WORK ORDER: Print out every entry, keeping each line identical to the original.

#### PROVIDED DATA

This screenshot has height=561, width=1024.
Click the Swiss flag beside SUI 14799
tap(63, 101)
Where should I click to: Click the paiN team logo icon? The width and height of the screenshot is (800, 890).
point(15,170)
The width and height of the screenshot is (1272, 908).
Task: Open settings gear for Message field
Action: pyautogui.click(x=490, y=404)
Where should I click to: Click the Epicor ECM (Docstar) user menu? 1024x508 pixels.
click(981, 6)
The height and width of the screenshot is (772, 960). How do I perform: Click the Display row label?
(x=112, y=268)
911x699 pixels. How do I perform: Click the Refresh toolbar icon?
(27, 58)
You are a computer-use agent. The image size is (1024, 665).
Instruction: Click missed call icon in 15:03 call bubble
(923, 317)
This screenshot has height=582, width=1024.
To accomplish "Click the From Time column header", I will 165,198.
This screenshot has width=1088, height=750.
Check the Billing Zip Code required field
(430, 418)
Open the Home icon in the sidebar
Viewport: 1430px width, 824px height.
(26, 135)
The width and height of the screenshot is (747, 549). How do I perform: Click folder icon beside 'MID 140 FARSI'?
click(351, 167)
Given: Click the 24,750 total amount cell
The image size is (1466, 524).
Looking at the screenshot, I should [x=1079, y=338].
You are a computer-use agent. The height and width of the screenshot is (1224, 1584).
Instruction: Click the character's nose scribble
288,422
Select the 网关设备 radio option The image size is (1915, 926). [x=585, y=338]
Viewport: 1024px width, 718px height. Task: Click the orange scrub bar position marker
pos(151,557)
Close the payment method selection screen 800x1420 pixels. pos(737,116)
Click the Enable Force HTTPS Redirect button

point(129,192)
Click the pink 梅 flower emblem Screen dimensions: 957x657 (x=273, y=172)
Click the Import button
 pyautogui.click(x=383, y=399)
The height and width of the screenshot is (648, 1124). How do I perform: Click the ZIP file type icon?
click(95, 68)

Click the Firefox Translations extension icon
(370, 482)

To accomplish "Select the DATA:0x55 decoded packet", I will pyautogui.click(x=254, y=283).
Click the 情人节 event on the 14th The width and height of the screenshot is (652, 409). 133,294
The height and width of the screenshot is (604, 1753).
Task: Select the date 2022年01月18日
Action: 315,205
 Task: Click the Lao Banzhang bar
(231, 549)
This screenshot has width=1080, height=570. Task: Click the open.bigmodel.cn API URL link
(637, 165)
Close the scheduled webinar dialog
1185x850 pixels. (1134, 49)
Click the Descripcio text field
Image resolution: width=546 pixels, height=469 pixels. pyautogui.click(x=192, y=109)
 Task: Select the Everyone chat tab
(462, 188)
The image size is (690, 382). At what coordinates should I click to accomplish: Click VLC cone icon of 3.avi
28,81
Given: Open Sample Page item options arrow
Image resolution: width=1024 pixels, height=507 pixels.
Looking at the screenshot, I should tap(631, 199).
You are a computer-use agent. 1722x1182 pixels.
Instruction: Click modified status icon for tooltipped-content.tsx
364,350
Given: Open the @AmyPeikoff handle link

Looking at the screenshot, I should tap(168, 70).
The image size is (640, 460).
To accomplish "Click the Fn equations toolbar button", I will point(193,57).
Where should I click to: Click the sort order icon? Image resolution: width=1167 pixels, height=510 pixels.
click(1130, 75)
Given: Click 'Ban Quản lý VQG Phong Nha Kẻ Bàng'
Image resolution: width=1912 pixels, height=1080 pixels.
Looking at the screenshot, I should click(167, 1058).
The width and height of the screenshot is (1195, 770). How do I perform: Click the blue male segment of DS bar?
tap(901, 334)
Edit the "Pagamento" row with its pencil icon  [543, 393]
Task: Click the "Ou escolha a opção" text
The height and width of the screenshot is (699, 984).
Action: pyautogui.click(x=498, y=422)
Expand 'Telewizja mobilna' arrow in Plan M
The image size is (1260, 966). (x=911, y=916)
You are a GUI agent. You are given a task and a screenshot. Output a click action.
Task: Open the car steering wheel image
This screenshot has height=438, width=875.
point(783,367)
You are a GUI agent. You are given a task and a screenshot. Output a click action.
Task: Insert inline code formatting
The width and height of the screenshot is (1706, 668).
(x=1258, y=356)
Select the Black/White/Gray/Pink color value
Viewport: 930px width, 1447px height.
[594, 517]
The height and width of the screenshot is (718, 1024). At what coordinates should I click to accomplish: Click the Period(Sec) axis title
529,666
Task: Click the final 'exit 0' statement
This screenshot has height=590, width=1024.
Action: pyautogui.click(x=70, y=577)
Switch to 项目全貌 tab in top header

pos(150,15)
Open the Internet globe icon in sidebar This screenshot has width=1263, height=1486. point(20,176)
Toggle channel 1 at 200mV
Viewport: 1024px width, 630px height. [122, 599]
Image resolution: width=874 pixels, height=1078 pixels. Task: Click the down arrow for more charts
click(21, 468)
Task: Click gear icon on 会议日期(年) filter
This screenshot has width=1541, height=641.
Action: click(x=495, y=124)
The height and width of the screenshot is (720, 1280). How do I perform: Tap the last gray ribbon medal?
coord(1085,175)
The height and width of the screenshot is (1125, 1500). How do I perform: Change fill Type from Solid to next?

########

WRITTEN ANSWER:
This screenshot has height=561, width=1024.
Click the Swiss flag beside SUI 14799
tap(63, 101)
Where should I click to: Click the paiN team logo icon? The width and height of the screenshot is (800, 890).
point(15,170)
The width and height of the screenshot is (1272, 908).
Task: Open settings gear for Message field
Action: pyautogui.click(x=490, y=404)
Where should I click to: Click the Epicor ECM (Docstar) user menu? 1024x508 pixels.
click(981, 6)
The height and width of the screenshot is (772, 960). How do I perform: Click the Display row label?
(x=112, y=268)
911x699 pixels. How do I perform: Click the Refresh toolbar icon?
(27, 58)
You are a computer-use agent. The image size is (1024, 665).
Instruction: Click missed call icon in 15:03 call bubble
(923, 317)
This screenshot has height=582, width=1024.
To accomplish "Click the From Time column header", I will 165,198.
This screenshot has width=1088, height=750.
Check the Billing Zip Code required field
(430, 418)
Open the Home icon in the sidebar
Viewport: 1430px width, 824px height.
(26, 135)
The width and height of the screenshot is (747, 549). How do I perform: Click folder icon beside 'MID 140 FARSI'?
click(351, 167)
Given: Click the 24,750 total amount cell
The image size is (1466, 524).
Looking at the screenshot, I should [x=1079, y=338].
You are a computer-use agent. The height and width of the screenshot is (1224, 1584).
Instruction: Click the character's nose scribble
288,422
Select the 网关设备 radio option The image size is (1915, 926). [x=585, y=338]
Viewport: 1024px width, 718px height. Task: Click the orange scrub bar position marker
pos(151,557)
Close the payment method selection screen 800x1420 pixels. pos(737,116)
Click the Enable Force HTTPS Redirect button

point(129,192)
Click the pink 梅 flower emblem Screen dimensions: 957x657 (x=273, y=172)
Click the Import button
 pyautogui.click(x=383, y=399)
The height and width of the screenshot is (648, 1124). How do I perform: Click the ZIP file type icon?
click(95, 68)

Click the Firefox Translations extension icon
(370, 482)

To accomplish "Select the DATA:0x55 decoded packet", I will pyautogui.click(x=254, y=283).
Click the 情人节 event on the 14th The width and height of the screenshot is (652, 409). 133,294
The height and width of the screenshot is (604, 1753).
Task: Select the date 2022年01月18日
Action: 315,205
 Task: Click the Lao Banzhang bar
(231, 549)
This screenshot has width=1080, height=570. Task: Click the open.bigmodel.cn API URL link
(637, 165)
Close the scheduled webinar dialog
1185x850 pixels. (1134, 49)
Click the Descripcio text field
Image resolution: width=546 pixels, height=469 pixels. pyautogui.click(x=192, y=109)
 Task: Select the Everyone chat tab
(462, 188)
The image size is (690, 382). At what coordinates should I click to accomplish: Click VLC cone icon of 3.avi
28,81
Given: Open Sample Page item options arrow
Image resolution: width=1024 pixels, height=507 pixels.
Looking at the screenshot, I should tap(631, 199).
You are a computer-use agent. 1722x1182 pixels.
Instruction: Click modified status icon for tooltipped-content.tsx
364,350
Given: Open the @AmyPeikoff handle link

Looking at the screenshot, I should tap(168, 70).
The image size is (640, 460).
To accomplish "Click the Fn equations toolbar button", I will point(193,57).
Where should I click to: Click the sort order icon? Image resolution: width=1167 pixels, height=510 pixels.
click(1130, 75)
Given: Click 'Ban Quản lý VQG Phong Nha Kẻ Bàng'
Image resolution: width=1912 pixels, height=1080 pixels.
Looking at the screenshot, I should click(167, 1058).
The width and height of the screenshot is (1195, 770). How do I perform: Click the blue male segment of DS bar?
tap(901, 334)
Edit the "Pagamento" row with its pencil icon  [543, 393]
Task: Click the "Ou escolha a opção" text
The height and width of the screenshot is (699, 984).
Action: pyautogui.click(x=498, y=422)
Expand 'Telewizja mobilna' arrow in Plan M
The image size is (1260, 966). (x=911, y=916)
You are a GUI agent. You are given a task and a screenshot. Output a click action.
Task: Open the car steering wheel image
This screenshot has height=438, width=875.
point(783,367)
You are a GUI agent. You are given a task and a screenshot. Output a click action.
Task: Insert inline code formatting
The width and height of the screenshot is (1706, 668).
(x=1258, y=356)
Select the Black/White/Gray/Pink color value
Viewport: 930px width, 1447px height.
[594, 517]
The height and width of the screenshot is (718, 1024). At what coordinates should I click to accomplish: Click the Period(Sec) axis title
529,666
Task: Click the final 'exit 0' statement
This screenshot has height=590, width=1024.
Action: pyautogui.click(x=70, y=577)
Switch to 项目全貌 tab in top header

pos(150,15)
Open the Internet globe icon in sidebar This screenshot has width=1263, height=1486. point(20,176)
Toggle channel 1 at 200mV
Viewport: 1024px width, 630px height. [122, 599]
Image resolution: width=874 pixels, height=1078 pixels. Task: Click the down arrow for more charts
click(21, 468)
Task: Click gear icon on 会议日期(年) filter
This screenshot has width=1541, height=641.
Action: click(x=495, y=124)
The height and width of the screenshot is (720, 1280). How do I perform: Tap the last gray ribbon medal?
coord(1085,175)
The height and width of the screenshot is (1125, 1500). How do I perform: Change fill Type from Solid to next?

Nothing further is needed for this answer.